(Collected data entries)
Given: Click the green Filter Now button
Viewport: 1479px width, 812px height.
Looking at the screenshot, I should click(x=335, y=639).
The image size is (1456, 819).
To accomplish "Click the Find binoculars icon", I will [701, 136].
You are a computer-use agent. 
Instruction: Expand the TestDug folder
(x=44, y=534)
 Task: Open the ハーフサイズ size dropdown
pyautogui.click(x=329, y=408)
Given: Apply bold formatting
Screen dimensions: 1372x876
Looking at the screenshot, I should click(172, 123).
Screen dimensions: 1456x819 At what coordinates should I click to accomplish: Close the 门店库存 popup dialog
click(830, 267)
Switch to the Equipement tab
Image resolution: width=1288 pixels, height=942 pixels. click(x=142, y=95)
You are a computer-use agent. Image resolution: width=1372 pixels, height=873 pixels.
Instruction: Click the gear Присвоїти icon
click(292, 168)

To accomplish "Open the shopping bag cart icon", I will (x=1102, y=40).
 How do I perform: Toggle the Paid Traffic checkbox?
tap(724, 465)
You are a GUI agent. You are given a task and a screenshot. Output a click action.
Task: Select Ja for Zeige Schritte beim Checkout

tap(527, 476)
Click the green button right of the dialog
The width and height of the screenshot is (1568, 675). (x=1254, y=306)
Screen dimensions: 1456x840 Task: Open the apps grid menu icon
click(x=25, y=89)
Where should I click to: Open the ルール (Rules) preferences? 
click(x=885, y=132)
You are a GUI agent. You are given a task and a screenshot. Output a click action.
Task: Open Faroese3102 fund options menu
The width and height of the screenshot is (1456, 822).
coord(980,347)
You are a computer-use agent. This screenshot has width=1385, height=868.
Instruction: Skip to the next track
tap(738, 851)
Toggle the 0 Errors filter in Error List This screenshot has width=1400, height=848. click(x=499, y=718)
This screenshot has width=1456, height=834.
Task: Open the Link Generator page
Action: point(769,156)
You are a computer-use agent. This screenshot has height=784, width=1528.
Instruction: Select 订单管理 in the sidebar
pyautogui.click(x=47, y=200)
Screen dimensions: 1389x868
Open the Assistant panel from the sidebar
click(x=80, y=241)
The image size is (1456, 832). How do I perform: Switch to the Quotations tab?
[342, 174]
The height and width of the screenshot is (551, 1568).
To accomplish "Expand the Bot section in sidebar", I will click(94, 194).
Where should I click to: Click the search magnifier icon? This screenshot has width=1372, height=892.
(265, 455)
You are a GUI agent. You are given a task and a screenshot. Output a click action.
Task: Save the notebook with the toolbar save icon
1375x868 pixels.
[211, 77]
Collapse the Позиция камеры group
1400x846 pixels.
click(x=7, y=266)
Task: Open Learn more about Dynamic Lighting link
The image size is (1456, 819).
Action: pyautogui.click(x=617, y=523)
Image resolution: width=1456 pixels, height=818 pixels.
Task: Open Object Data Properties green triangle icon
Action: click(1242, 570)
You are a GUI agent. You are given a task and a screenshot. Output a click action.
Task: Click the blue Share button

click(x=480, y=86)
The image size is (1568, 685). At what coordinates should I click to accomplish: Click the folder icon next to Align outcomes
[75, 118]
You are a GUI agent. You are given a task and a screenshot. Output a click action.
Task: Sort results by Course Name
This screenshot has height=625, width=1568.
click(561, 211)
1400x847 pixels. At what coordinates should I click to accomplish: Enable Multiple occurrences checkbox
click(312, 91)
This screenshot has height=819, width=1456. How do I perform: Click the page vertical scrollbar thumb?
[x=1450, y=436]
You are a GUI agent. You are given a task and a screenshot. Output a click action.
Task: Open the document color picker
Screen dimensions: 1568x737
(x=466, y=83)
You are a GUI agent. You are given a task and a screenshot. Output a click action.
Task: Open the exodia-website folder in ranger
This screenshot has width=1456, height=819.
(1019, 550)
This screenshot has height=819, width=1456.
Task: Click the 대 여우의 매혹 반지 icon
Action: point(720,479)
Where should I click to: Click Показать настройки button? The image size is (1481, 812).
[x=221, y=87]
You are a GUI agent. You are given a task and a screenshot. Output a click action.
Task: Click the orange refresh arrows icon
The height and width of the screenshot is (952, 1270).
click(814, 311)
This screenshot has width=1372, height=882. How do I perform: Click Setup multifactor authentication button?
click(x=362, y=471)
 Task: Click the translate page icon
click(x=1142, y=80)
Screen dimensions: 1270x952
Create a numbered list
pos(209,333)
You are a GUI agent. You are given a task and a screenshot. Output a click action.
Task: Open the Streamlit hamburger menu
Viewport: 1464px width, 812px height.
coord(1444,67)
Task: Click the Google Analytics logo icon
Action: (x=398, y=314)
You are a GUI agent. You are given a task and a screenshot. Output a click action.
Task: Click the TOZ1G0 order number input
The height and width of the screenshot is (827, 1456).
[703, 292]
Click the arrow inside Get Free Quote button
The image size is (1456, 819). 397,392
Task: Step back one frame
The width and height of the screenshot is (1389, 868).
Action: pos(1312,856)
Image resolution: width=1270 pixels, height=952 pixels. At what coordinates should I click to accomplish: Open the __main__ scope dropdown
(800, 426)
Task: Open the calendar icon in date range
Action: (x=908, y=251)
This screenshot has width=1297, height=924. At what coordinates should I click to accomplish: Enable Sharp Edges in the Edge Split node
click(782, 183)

> _Aim of the task_: Every line of the data should be copied exactly.

> _Result of the task_:
Given: Click the green Filter Now button
Viewport: 1479px width, 812px height.
Looking at the screenshot, I should click(x=335, y=639).
The image size is (1456, 819).
To accomplish "Click the Find binoculars icon", I will [701, 136].
You are a computer-use agent. 
Instruction: Expand the TestDug folder
(x=44, y=534)
 Task: Open the ハーフサイズ size dropdown
pyautogui.click(x=329, y=408)
Given: Apply bold formatting
Screen dimensions: 1372x876
Looking at the screenshot, I should click(172, 123).
Screen dimensions: 1456x819 At what coordinates should I click to accomplish: Close the 门店库存 popup dialog
click(830, 267)
Switch to the Equipement tab
Image resolution: width=1288 pixels, height=942 pixels. click(x=142, y=95)
You are a computer-use agent. Image resolution: width=1372 pixels, height=873 pixels.
Instruction: Click the gear Присвоїти icon
click(292, 168)

To accomplish "Open the shopping bag cart icon", I will (x=1102, y=40).
 How do I perform: Toggle the Paid Traffic checkbox?
tap(724, 465)
You are a GUI agent. You are given a task and a screenshot. Output a click action.
Task: Select Ja for Zeige Schritte beim Checkout

tap(527, 476)
Click the green button right of the dialog
The width and height of the screenshot is (1568, 675). (x=1254, y=306)
Screen dimensions: 1456x840 Task: Open the apps grid menu icon
click(x=25, y=89)
Where should I click to: Open the ルール (Rules) preferences? 
click(x=885, y=132)
You are a GUI agent. You are given a task and a screenshot. Output a click action.
Task: Open Faroese3102 fund options menu
The width and height of the screenshot is (1456, 822).
coord(980,347)
You are a computer-use agent. This screenshot has width=1385, height=868.
Instruction: Skip to the next track
tap(738, 851)
Toggle the 0 Errors filter in Error List This screenshot has width=1400, height=848. click(x=499, y=718)
This screenshot has width=1456, height=834.
Task: Open the Link Generator page
Action: point(769,156)
You are a computer-use agent. This screenshot has height=784, width=1528.
Instruction: Select 订单管理 in the sidebar
pyautogui.click(x=47, y=200)
Screen dimensions: 1389x868
Open the Assistant panel from the sidebar
click(x=80, y=241)
The image size is (1456, 832). How do I perform: Switch to the Quotations tab?
[342, 174]
The height and width of the screenshot is (551, 1568).
To accomplish "Expand the Bot section in sidebar", I will click(94, 194).
Where should I click to: Click the search magnifier icon? This screenshot has width=1372, height=892.
(265, 455)
You are a GUI agent. You are given a task and a screenshot. Output a click action.
Task: Save the notebook with the toolbar save icon
1375x868 pixels.
[211, 77]
Collapse the Позиция камеры group
1400x846 pixels.
click(x=7, y=266)
Task: Open Learn more about Dynamic Lighting link
The image size is (1456, 819).
Action: pyautogui.click(x=617, y=523)
Image resolution: width=1456 pixels, height=818 pixels.
Task: Open Object Data Properties green triangle icon
Action: click(1242, 570)
You are a GUI agent. You are given a task and a screenshot. Output a click action.
Task: Click the blue Share button

click(x=480, y=86)
The image size is (1568, 685). At what coordinates should I click to accomplish: Click the folder icon next to Align outcomes
[75, 118]
You are a GUI agent. You are given a task and a screenshot. Output a click action.
Task: Sort results by Course Name
This screenshot has height=625, width=1568.
click(561, 211)
1400x847 pixels. At what coordinates should I click to accomplish: Enable Multiple occurrences checkbox
click(312, 91)
This screenshot has height=819, width=1456. How do I perform: Click the page vertical scrollbar thumb?
[x=1450, y=436]
You are a GUI agent. You are given a task and a screenshot. Output a click action.
Task: Open the document color picker
Screen dimensions: 1568x737
(x=466, y=83)
You are a GUI agent. You are given a task and a screenshot. Output a click action.
Task: Open the exodia-website folder in ranger
This screenshot has width=1456, height=819.
(1019, 550)
This screenshot has height=819, width=1456.
Task: Click the 대 여우의 매혹 반지 icon
Action: point(720,479)
Where should I click to: Click Показать настройки button? The image size is (1481, 812).
[x=221, y=87]
You are a GUI agent. You are given a task and a screenshot. Output a click action.
Task: Click the orange refresh arrows icon
The height and width of the screenshot is (952, 1270).
click(814, 311)
This screenshot has width=1372, height=882. How do I perform: Click Setup multifactor authentication button?
click(x=362, y=471)
 Task: Click the translate page icon
click(x=1142, y=80)
Screen dimensions: 1270x952
Create a numbered list
pos(209,333)
You are a GUI agent. You are given a task and a screenshot. Output a click action.
Task: Open the Streamlit hamburger menu
Viewport: 1464px width, 812px height.
coord(1444,67)
Task: Click the Google Analytics logo icon
Action: (x=398, y=314)
You are a GUI agent. You are given a task and a screenshot. Output a click action.
Task: Click the TOZ1G0 order number input
The height and width of the screenshot is (827, 1456).
[703, 292]
Click the arrow inside Get Free Quote button
The image size is (1456, 819). 397,392
Task: Step back one frame
The width and height of the screenshot is (1389, 868).
Action: pos(1312,856)
Image resolution: width=1270 pixels, height=952 pixels. At what coordinates should I click to accomplish: Open the __main__ scope dropdown
(800, 426)
Task: Open the calendar icon in date range
Action: (x=908, y=251)
This screenshot has width=1297, height=924. At what coordinates should I click to accomplish: Enable Sharp Edges in the Edge Split node
click(782, 183)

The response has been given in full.